- **Aim**
Write out the items word for word, from the first line through the line containing "Viewport: 1080px width, 551px", including that line.

- **Supplied material**
+---+

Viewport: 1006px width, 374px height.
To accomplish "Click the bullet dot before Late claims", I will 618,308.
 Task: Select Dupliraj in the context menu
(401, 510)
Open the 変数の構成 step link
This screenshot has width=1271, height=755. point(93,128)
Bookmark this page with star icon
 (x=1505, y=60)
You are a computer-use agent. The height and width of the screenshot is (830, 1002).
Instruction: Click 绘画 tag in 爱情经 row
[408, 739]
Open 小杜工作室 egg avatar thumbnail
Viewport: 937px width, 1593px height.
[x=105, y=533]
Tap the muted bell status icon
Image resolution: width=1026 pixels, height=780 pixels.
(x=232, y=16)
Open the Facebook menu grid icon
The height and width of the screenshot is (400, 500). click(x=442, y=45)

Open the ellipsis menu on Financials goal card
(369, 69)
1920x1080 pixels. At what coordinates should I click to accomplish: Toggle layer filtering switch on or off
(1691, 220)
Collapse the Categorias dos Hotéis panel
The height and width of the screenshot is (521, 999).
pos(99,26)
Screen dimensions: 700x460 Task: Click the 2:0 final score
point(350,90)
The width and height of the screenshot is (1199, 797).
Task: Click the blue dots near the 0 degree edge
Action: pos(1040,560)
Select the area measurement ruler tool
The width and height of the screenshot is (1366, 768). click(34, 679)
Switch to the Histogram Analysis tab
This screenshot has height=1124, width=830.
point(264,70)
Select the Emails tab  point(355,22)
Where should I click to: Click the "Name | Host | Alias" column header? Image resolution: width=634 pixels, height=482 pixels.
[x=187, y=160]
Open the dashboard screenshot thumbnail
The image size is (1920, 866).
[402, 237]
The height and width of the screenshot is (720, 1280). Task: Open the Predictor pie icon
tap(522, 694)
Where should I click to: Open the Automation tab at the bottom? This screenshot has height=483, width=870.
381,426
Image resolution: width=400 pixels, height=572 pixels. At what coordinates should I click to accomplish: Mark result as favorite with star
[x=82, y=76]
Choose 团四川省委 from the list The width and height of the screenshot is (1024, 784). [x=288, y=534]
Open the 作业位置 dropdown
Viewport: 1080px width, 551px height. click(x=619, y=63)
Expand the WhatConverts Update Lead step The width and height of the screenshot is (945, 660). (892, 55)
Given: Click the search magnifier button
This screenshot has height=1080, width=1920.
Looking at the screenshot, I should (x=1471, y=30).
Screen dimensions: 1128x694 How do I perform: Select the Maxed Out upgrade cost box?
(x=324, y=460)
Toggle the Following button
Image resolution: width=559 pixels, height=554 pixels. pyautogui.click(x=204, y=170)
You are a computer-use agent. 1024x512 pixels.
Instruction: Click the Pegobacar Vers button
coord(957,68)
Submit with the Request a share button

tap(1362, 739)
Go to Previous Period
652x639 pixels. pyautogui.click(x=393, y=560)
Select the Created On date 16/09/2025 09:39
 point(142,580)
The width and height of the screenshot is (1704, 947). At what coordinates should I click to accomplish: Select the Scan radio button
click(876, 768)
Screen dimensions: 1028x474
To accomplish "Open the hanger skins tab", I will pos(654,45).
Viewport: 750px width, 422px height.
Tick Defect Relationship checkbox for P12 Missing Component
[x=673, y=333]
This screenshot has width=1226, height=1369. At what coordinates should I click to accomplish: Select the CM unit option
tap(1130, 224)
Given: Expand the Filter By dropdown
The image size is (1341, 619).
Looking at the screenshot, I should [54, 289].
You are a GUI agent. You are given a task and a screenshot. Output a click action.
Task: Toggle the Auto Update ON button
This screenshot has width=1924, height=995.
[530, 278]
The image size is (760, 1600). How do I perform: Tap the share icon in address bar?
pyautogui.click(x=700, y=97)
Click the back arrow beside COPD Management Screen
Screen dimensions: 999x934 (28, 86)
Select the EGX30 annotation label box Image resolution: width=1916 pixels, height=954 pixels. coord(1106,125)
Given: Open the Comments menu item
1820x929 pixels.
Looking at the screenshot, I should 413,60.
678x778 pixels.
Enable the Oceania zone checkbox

+---+

- **Answer to the task**
Viewport: 1006px width, 374px height.
To accomplish "Click the bullet dot before Late claims", I will 618,308.
 Task: Select Dupliraj in the context menu
(401, 510)
Open the 変数の構成 step link
This screenshot has width=1271, height=755. point(93,128)
Bookmark this page with star icon
 (x=1505, y=60)
You are a computer-use agent. The height and width of the screenshot is (830, 1002).
Instruction: Click 绘画 tag in 爱情经 row
[408, 739]
Open 小杜工作室 egg avatar thumbnail
Viewport: 937px width, 1593px height.
[x=105, y=533]
Tap the muted bell status icon
Image resolution: width=1026 pixels, height=780 pixels.
(x=232, y=16)
Open the Facebook menu grid icon
The height and width of the screenshot is (400, 500). click(x=442, y=45)

Open the ellipsis menu on Financials goal card
(369, 69)
1920x1080 pixels. At what coordinates should I click to accomplish: Toggle layer filtering switch on or off
(1691, 220)
Collapse the Categorias dos Hotéis panel
The height and width of the screenshot is (521, 999).
pos(99,26)
Screen dimensions: 700x460 Task: Click the 2:0 final score
point(350,90)
The width and height of the screenshot is (1199, 797).
Task: Click the blue dots near the 0 degree edge
Action: pos(1040,560)
Select the area measurement ruler tool
The width and height of the screenshot is (1366, 768). click(34, 679)
Switch to the Histogram Analysis tab
This screenshot has height=1124, width=830.
point(264,70)
Select the Emails tab  point(355,22)
Where should I click to: Click the "Name | Host | Alias" column header? Image resolution: width=634 pixels, height=482 pixels.
[x=187, y=160]
Open the dashboard screenshot thumbnail
The image size is (1920, 866).
[402, 237]
The height and width of the screenshot is (720, 1280). Task: Open the Predictor pie icon
tap(522, 694)
Where should I click to: Open the Automation tab at the bottom? This screenshot has height=483, width=870.
381,426
Image resolution: width=400 pixels, height=572 pixels. At what coordinates should I click to accomplish: Mark result as favorite with star
[x=82, y=76]
Choose 团四川省委 from the list The width and height of the screenshot is (1024, 784). [x=288, y=534]
Open the 作业位置 dropdown
Viewport: 1080px width, 551px height. click(x=619, y=63)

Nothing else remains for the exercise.